Bitcoin plunges below $100K for the first time in 135 days as Fed hawkishness and macro risks trigger $760B market loss.
Author: Tanishq Bodh
Published On: Tue, 04 Nov 2025 19:45:16 GMT
November 5, 2025 – Bitcoin (BTC) has fallen below the $100,000 mark for the first time since June, ending a 135-day streak above this critical psychological threshold. The world’s largest cryptocurrency plunged to $99,800, down 6% in 24 hours and 12% from last week’s high of $115,966.
The broader crypto market shed $760 billion in value, with Ethereum down 16% and Solana down 20%, signaling a deep risk-off sentiment across digital assets.

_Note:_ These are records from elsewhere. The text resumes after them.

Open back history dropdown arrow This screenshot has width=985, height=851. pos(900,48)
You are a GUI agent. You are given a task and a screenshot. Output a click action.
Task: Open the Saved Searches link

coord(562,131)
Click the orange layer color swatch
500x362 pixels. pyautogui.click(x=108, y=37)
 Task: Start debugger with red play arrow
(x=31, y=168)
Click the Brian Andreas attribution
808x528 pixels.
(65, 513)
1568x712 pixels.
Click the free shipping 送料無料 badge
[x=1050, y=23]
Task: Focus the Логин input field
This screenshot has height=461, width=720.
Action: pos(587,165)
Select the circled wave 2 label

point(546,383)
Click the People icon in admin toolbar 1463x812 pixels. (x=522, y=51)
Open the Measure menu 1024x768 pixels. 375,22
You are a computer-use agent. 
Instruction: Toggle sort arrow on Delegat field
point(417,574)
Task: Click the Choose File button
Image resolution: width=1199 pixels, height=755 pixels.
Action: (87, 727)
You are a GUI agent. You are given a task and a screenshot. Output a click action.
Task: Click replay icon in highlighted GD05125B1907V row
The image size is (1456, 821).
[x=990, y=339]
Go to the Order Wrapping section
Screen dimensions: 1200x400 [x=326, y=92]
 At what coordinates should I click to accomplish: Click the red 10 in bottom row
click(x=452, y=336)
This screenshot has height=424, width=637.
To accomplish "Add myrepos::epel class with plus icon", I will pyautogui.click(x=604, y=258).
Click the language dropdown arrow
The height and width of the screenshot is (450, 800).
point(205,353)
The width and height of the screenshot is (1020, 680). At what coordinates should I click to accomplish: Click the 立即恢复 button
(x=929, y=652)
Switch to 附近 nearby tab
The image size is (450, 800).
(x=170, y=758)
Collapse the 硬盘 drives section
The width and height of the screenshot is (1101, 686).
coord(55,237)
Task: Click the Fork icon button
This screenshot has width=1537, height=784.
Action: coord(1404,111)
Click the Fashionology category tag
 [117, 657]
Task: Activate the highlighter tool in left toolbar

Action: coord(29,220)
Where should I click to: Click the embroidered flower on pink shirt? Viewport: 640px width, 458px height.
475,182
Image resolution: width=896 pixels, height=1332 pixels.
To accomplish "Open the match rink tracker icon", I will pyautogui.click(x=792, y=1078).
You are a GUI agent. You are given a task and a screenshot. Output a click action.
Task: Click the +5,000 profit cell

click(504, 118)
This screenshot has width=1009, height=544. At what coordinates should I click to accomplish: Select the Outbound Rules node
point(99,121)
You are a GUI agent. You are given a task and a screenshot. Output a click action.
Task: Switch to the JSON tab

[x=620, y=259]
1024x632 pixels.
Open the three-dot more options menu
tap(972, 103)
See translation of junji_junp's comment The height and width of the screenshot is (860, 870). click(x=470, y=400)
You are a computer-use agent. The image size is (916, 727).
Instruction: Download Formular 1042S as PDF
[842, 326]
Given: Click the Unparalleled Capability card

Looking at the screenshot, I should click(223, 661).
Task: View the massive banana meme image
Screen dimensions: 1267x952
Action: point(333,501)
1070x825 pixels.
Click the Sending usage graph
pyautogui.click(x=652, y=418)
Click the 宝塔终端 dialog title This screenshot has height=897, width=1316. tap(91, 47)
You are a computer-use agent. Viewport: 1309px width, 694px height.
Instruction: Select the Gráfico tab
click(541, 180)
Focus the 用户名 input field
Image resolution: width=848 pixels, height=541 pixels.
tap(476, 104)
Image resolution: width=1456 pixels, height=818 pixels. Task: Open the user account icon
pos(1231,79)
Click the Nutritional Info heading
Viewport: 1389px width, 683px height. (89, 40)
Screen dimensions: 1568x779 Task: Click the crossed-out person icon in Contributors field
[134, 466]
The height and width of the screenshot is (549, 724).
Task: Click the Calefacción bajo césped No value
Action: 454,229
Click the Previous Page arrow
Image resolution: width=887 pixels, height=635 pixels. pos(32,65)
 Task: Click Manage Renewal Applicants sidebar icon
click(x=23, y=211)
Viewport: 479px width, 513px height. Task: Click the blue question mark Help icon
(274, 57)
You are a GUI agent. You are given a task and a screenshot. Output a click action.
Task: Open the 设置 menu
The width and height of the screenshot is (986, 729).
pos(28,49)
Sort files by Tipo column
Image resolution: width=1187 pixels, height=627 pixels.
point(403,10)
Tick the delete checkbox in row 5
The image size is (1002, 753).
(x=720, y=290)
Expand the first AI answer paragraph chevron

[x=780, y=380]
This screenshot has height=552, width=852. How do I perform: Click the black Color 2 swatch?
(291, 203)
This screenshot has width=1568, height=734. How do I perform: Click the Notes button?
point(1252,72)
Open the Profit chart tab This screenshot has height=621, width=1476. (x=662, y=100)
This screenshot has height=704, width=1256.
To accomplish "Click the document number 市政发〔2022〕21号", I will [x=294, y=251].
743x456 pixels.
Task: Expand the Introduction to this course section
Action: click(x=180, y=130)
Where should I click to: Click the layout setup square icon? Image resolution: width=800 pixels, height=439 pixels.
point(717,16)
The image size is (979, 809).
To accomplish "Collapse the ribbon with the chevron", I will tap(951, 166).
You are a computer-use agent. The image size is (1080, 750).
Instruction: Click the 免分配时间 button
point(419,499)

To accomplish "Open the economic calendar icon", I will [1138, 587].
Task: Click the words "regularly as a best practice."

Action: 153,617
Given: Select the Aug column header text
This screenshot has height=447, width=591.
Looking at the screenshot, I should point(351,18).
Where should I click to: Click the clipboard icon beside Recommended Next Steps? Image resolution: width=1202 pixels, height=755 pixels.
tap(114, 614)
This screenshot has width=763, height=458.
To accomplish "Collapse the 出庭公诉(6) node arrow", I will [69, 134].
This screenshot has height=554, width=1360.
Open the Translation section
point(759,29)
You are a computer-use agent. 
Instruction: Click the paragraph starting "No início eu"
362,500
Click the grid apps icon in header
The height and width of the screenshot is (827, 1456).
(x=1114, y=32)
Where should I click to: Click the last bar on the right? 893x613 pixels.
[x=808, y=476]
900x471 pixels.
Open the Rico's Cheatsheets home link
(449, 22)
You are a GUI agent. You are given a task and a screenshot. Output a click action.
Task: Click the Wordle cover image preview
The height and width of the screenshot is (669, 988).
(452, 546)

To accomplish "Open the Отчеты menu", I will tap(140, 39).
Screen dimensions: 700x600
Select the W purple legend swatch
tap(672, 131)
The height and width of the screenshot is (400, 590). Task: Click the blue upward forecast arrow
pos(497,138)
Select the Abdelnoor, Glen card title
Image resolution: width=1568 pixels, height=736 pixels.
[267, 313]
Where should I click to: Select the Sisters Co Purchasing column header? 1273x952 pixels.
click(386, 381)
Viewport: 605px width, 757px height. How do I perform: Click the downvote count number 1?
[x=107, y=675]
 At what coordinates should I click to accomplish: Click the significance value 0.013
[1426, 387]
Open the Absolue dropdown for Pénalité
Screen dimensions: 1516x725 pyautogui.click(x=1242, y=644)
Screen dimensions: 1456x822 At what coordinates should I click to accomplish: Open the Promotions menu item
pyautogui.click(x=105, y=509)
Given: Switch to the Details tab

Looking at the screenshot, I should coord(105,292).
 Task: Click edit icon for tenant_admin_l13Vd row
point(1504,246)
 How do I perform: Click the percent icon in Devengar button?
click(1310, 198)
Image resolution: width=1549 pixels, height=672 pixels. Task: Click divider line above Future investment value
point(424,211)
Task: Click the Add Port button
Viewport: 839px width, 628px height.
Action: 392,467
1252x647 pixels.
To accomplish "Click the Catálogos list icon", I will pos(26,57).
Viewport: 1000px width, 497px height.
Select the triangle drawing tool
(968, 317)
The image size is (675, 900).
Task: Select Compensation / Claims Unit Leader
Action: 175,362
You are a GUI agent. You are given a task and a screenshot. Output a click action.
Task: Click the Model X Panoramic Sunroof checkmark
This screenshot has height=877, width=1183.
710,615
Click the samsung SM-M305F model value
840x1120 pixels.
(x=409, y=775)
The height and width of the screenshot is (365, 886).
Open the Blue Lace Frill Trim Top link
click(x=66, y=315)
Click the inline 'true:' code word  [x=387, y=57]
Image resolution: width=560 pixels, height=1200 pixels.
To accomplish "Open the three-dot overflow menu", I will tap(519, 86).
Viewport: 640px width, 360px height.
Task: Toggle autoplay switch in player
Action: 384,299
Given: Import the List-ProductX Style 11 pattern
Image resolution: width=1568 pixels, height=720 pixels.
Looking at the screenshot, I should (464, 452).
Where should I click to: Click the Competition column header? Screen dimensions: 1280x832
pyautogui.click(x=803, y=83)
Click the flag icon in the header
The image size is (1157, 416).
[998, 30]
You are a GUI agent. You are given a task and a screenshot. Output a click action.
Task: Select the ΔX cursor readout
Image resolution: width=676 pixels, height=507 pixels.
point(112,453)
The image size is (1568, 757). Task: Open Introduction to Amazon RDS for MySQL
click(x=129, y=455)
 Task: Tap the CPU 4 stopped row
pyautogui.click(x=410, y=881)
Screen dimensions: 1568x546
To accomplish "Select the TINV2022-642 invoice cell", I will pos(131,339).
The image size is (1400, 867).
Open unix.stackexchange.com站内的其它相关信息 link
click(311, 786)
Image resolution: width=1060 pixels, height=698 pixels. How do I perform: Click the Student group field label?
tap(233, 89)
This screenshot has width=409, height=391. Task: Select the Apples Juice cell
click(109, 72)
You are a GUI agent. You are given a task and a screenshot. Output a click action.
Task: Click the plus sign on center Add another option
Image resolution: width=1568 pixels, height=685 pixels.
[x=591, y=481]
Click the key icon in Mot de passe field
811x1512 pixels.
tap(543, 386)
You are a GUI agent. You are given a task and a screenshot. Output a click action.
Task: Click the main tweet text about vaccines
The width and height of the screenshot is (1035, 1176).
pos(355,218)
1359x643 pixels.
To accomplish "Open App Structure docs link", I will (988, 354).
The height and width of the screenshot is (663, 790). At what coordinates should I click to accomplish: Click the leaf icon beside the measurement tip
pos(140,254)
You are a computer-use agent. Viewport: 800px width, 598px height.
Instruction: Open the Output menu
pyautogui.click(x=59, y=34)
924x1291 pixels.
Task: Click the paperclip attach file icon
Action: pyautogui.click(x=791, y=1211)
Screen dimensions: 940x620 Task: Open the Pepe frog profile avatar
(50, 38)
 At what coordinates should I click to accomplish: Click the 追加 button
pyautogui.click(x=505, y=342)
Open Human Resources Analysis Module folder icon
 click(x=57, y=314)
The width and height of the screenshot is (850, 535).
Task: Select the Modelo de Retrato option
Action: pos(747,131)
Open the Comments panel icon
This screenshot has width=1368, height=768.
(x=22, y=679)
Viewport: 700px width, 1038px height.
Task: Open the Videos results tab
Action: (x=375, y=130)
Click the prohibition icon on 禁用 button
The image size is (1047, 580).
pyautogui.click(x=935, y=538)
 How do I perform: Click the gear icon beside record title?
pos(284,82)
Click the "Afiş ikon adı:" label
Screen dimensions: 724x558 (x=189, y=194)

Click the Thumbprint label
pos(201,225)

The drop caps a turbulent week for Bitcoin, which recently touched $126,000 in October, buoyed by pro-crypto U.S. policies and corporate treasury adoption including Trump Media’s $2.5 billion BTC reserve plan. But the euphoria faded quickly. Within days, hawkish Federal Reserve comments, renewed U.S.-China trade tensions, and a stronger U.S. dollar flipped sentiment.
In just 24 hours, over $478 million in leveraged long positions were liquidated as traders scrambled to unwind bets. Spot Bitcoin ETFs also saw $1.3 billion in outflows, led by BlackRock’s IBIT and Fidelity’s FBTC. The On-Balance Volume (OBV) and Chaikin Money Flow indicators both fell to multi-month lows, underscoring fading buying pressure.

Investor confidence has been rattled by shifting Fed expectations. Governor Lisa Cook hinted at caution over December rate cuts, while Kansas City Fed President Jeffrey Schmid voted against further easing. This hawkish tilt has fueled dollar strength, tightening financial conditions that historically weigh on Bitcoin.
Adding to the pressure are new tariffs on Chinese tech imports, reigniting fears of a global slowdown. Analysts call this the “max pain week” with potential tests near $95,000 if momentum fails. Still, some traders maintain optimism.
As one X user put it, “Bitcoin under $100K? That’s just the reset before $1M.”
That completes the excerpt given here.